## Work task A
Answer these questions about the article on the film "At Any Price":
(i) Which actor plays Henry Whipple?
(ii) At which festival does the film premiere in competition?
(iii) Who plays the teenage girlfriend of Efron's character?
## Work task B
Reproduce the passage of the article on the film "At Any Price" word for word, starting at "The second read" and ending at "not a tractor.".

Segment Start: Excerpt to read

'At Any Price' transports lush Iowa to Venice

VENICE, Italy (AP) - Director Ramin Bahrani's new film "At Any Price" functions on two levels: a drama about a family farm's future set among Iowa's lush cornfields or a sweeping commentary about the economic pressures of big agribusiness.

The second read raises very stark questions about how far people will go to protect their way of life, and, by extension, their families.

The movie, which premiers in competition at the Venice Film Festival, stars Dennis Quaid as, Henry Whipple, a fourth-generation farmer faced with the dilemma "expand or die" and his second son, Dean, played by Zac Efron, who sees his future behind the wheel of a race car, not a tractor.

"I really wanted to make a film that any audience could enjoy," Bahrani said in an interview Friday before the premiere. "You can really get wrapped up in the emotions of the characters and the stories. And if they don't want to have the conversation about the economics, society, the politics or the food, they don't have to."

In the film, Quaid's Whipple is cheating on both his wife, with former cheerleader Meredith played by Heather Graham, and on the big genetically modified seed company that supplies him by illegally cleaning seeds to resell. The story is driven by the question of whether he comes clean or covers up - but the moral dilemma presented at the end is much darker.

For Efron, the role was a bit of a risk. His character is rooted in his role as town heart-throb, but with an edge and the kind of youthful temper than can alter a life's course. No one will be surprised to see Efron breaking the heart of his teenage girlfriend, played by Hallie Elizabeth Newton, but it is more menacing that it is in a tryst with his father's mistress.

Segment End: Excerpt to read
Segment Start: Dataset entries

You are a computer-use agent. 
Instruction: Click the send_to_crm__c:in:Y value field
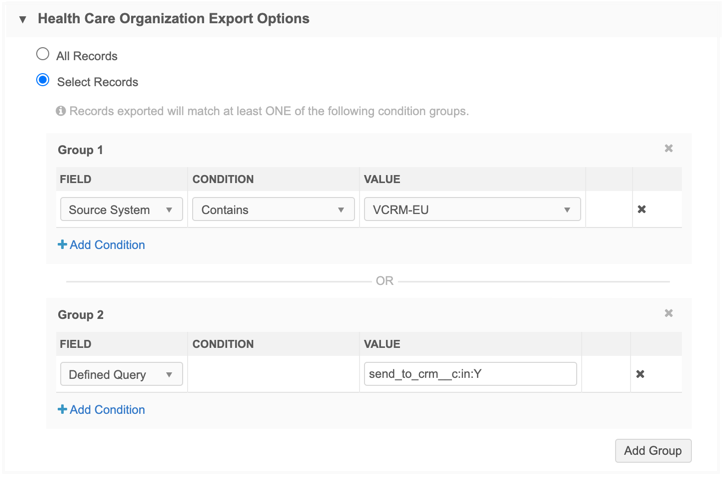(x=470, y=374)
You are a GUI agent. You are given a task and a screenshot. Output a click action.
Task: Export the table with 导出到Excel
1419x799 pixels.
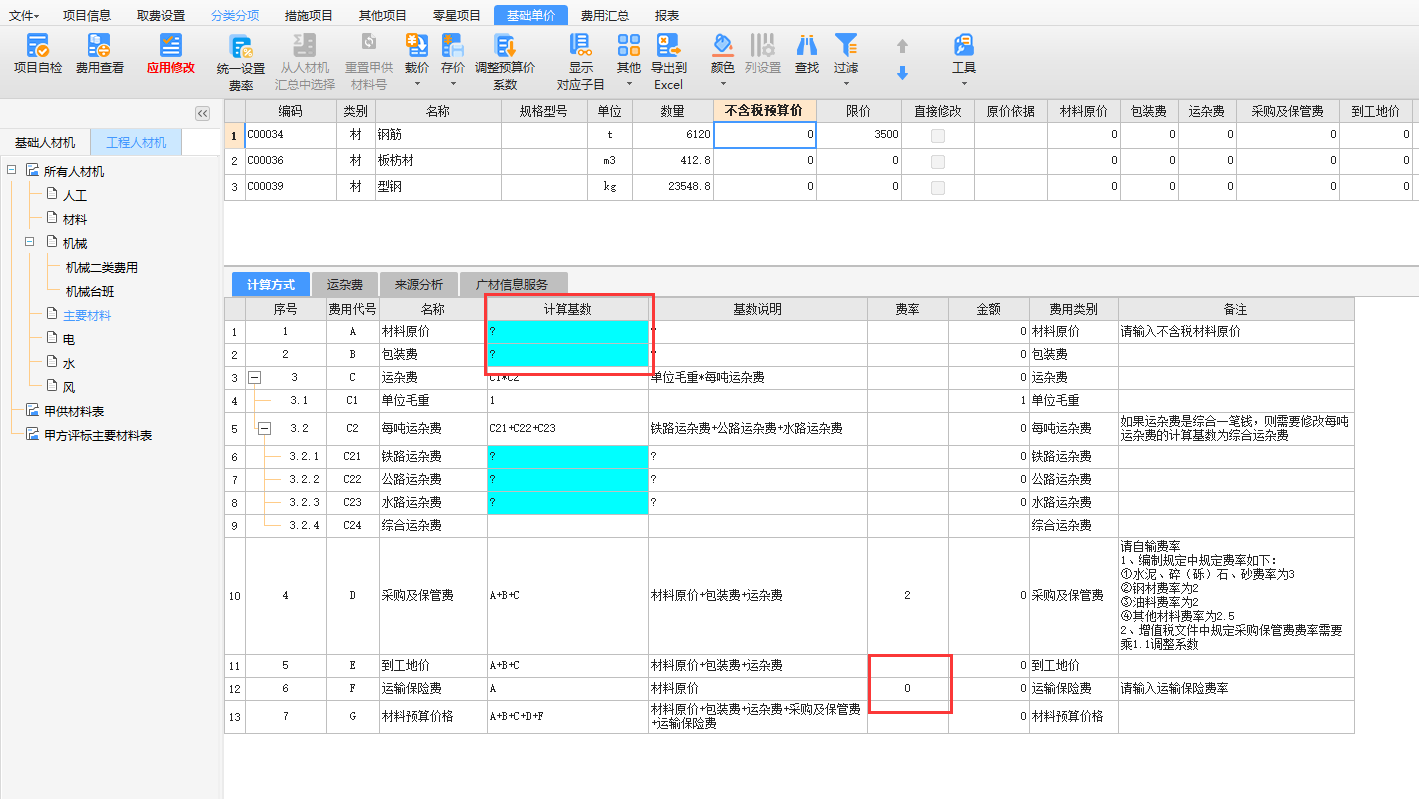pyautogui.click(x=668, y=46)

Segment End: Dataset entries
Segment Start: Dataset entries

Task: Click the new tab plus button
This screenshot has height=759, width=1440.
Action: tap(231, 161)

Segment End: Dataset entries

## Solution A
(i) Dennis Quaid
(ii) The Venice Film Festival
(iii) Hallie Elizabeth Newton

## Solution B
The second read raises very stark questions about how far people will go to protect their way of life, and, by extension, their families.

The movie, which premiers in competition at the Venice Film Festival, stars Dennis Quaid as, Henry Whipple, a fourth-generation farmer faced with the dilemma "expand or die" and his second son, Dean, played by Zac Efron, who sees his future behind the wheel of a race car, not a tractor.